- **SELECTED PASSAGE**
○ ○ ○ ○

The federal approval meant Sisley was on the brink of being able to perform her research, which could help hundreds of thousands of American veterans and others suffering from PTSD. Veterans and others suffering from PTSD have long vouched anecdotally that marijuana provides unique relief for their symptoms. And a study last May that examined the brain without actually administering marijuana suggested that cannabis may mitigate the flashbacks, nightmares, anxiety, and other symptoms that plague PTSD sufferers.

Last February, a a theoretical physicist at the California Institute of Technology and one-time MacArthur Fellow analogized the suppression of marijuana research to creationist control over paleontology, citing this PTSD study. “The most blatant example of this behavior came last year, when NIDA blocked an FDA-approved clinical trial testing marijuana as a remedy for post traumatic stress disorder,” said John H. Schwarz. “… Consider what American science might look like if all research were run like marijuana research is being run now. Suppose the Institute for Creation Science were put in charge of approving paleontology digs and the science of human evolution. Imagine what would happen to the environment if we gave coal and oil companies the power to block any climate research they didn’t like.”

Sisley’s contract will be terminated in September, according to the letter she received from university officials. And she cannot complete her research in that timeline. She may be able to bring her research to another university if she is hired but worries about “getting another academic appointment after this kind of baggage.”

○ ○ ○ ○

From the passage on marijuana research for PTSD, return the stretch from "The federal approval" through "plague PTSD sufferers." word for word.

- **GIVEN MATERIAL**
○ ○ ○ ○

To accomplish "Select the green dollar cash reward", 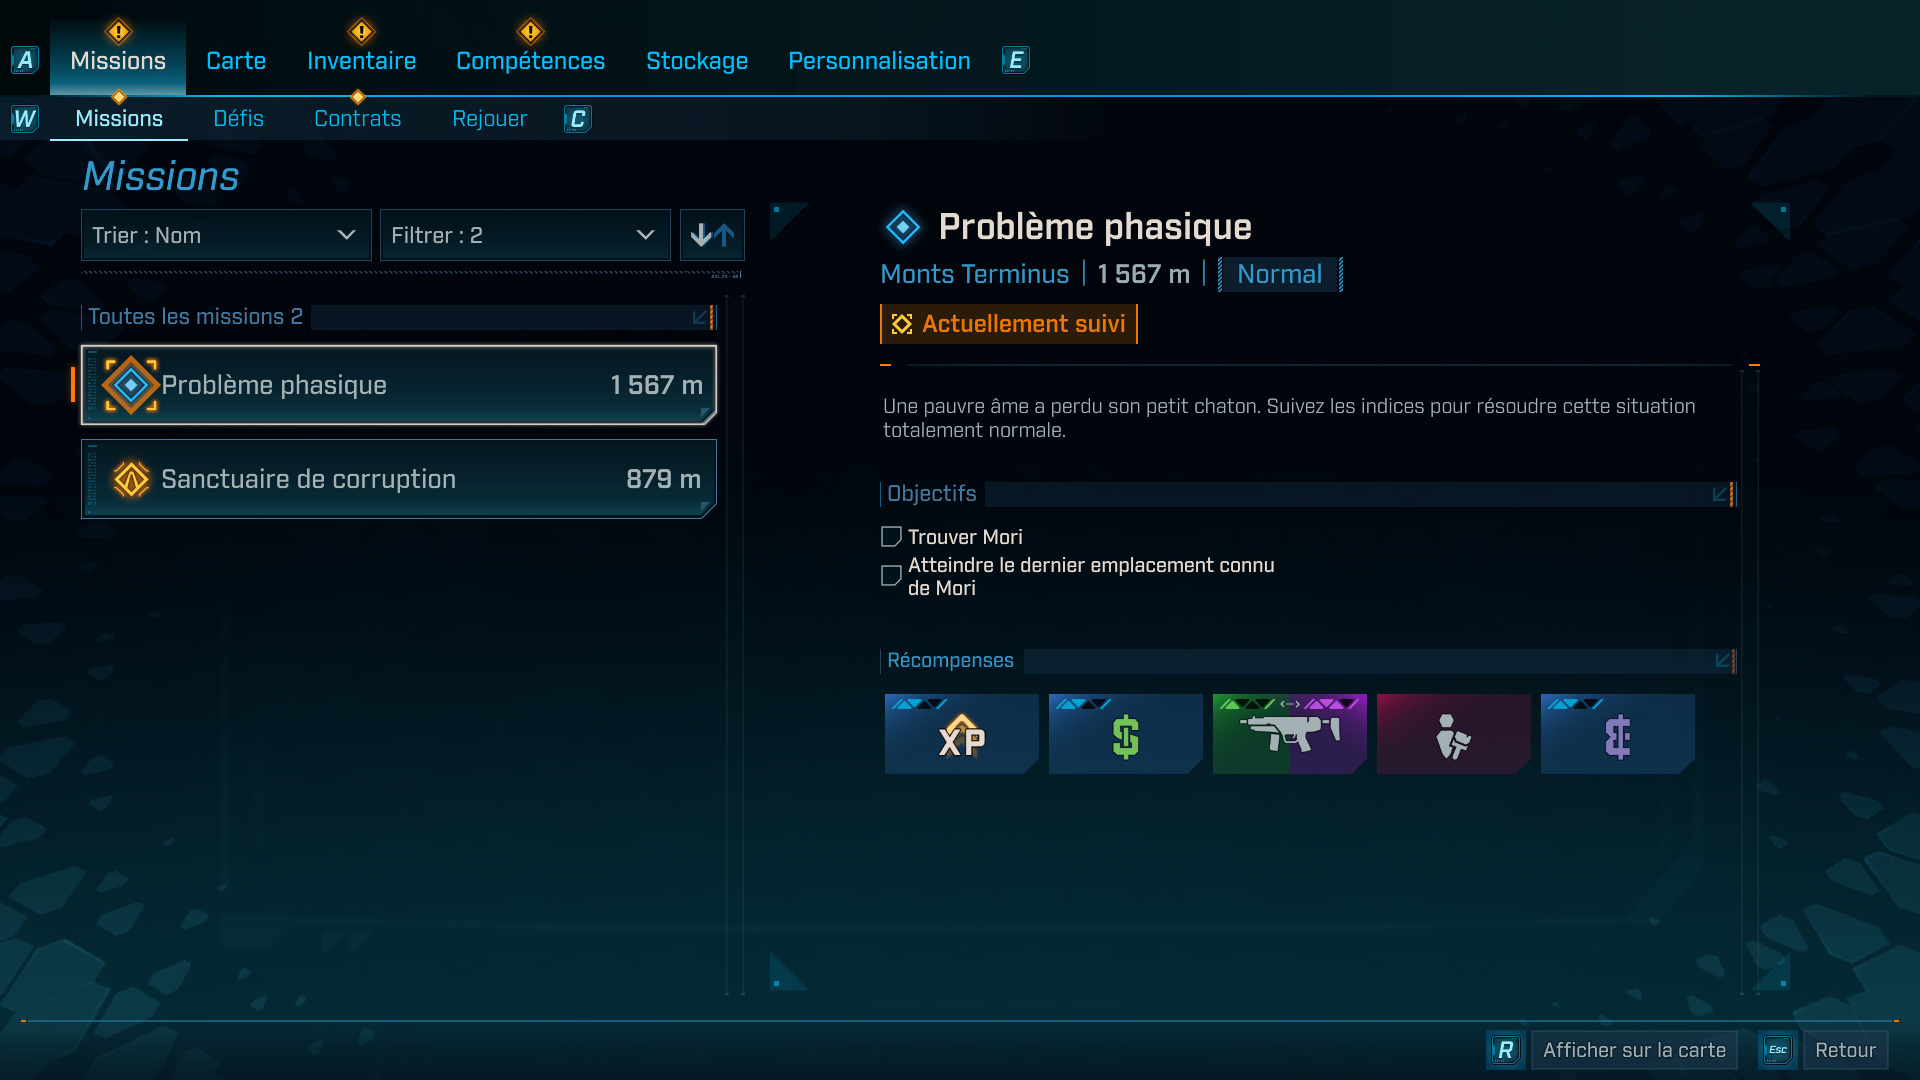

○ ○ ○ ○

- **FINISHED TASK**
The federal approval meant Sisley was on the brink of being able to perform her research, which could help hundreds of thousands of American veterans and others suffering from PTSD. Veterans and others suffering from PTSD have long vouched anecdotally that marijuana provides unique relief for their symptoms. And a study last May that examined the brain without actually administering marijuana suggested that cannabis may mitigate the flashbacks, nightmares, anxiety, and other symptoms that plague PTSD sufferers.